Even when trauma is in your rearview mirror, it’s still part of your landscape…
For me, this most shows up after a chemo battle; I am always left feeling vulnerable, in most areas of life. My body is weak, lacking more than just muscle strength. My mind is desperately seeking to be curious again, and recall words and memories from deep within a chemical fog. My emotions often fly free from any form of clarity, and instead feel more like spring waterfalls flowing into the rapids of exhaustion I can’t shake.
All areas of my personality are vulnerable, and I see myself as more a caricature cut and paste together from whatever remnants are still present. If feeling defeated, that picture then goes grey, and usually holds for a good bit.
Color feeds into my outlook when my synapses start to snap back, and usually after a good rally cry. My body plays a big role in this recovery, obviously. I have always been good at pulling myself up out of the bottom of despair, and I have come to rely on this skill each and every time I go into battle.

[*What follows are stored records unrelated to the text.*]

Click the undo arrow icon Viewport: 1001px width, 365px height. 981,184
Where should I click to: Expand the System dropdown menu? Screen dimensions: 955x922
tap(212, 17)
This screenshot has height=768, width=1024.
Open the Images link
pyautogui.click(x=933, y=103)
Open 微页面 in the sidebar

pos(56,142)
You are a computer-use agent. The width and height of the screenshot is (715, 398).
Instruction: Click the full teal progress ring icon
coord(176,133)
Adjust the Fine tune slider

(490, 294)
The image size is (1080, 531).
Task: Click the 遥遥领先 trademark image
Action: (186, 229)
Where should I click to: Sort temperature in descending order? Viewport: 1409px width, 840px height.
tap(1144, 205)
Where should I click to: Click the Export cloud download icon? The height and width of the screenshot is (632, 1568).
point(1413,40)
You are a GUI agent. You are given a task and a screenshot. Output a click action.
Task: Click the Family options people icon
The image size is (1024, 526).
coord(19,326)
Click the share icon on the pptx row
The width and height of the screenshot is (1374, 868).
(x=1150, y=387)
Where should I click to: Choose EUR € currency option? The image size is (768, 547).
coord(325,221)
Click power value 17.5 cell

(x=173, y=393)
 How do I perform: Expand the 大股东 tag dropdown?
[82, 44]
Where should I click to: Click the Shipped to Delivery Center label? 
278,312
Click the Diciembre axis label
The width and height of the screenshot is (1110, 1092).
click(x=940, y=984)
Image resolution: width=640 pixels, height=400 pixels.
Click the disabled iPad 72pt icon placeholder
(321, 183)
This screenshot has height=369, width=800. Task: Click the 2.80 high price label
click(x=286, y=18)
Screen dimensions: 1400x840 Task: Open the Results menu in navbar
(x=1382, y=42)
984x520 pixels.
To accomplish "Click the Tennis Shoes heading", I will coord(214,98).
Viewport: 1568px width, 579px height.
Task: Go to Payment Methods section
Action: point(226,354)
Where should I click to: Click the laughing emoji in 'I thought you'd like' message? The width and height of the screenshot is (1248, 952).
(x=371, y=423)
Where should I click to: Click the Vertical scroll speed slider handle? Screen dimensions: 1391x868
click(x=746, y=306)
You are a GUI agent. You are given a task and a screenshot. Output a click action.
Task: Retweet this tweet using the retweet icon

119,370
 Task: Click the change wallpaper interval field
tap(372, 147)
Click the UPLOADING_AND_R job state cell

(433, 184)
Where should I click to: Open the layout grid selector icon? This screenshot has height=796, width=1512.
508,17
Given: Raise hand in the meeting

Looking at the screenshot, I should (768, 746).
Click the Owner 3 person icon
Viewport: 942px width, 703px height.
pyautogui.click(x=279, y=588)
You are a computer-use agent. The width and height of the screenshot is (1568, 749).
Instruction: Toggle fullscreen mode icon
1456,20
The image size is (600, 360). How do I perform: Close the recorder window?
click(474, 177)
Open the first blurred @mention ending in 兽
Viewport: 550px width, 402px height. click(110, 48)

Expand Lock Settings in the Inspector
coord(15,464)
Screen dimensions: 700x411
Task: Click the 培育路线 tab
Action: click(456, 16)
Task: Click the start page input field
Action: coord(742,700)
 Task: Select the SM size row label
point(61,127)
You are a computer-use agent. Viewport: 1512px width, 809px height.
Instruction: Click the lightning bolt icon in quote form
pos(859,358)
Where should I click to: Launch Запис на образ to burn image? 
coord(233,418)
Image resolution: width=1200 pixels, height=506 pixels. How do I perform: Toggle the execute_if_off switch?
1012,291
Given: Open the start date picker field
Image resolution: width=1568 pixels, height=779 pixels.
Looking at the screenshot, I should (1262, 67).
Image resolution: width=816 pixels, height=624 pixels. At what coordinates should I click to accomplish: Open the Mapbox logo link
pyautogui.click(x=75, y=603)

As the months pass, and my efforts start showing results, my strength in all areas stretch into pride. But no matter how far away I get from diagnosis, I can always pull focus on the memories. I will always see the shades of grey that once enveloped my world and I can still taste the tears of fear that I kept to myself.
This new landscape has remnants of my old life, but now holds the reality of the new world I walk in. I can never haul away the debris the storms left behind, they are there to remind me of the places I have been, and to guide me in seeking the vistas I am meant to visit in the future.
While I cannot forget the hard things I have been through, I will choose to celebrate that they are for now, in my rearview mirror.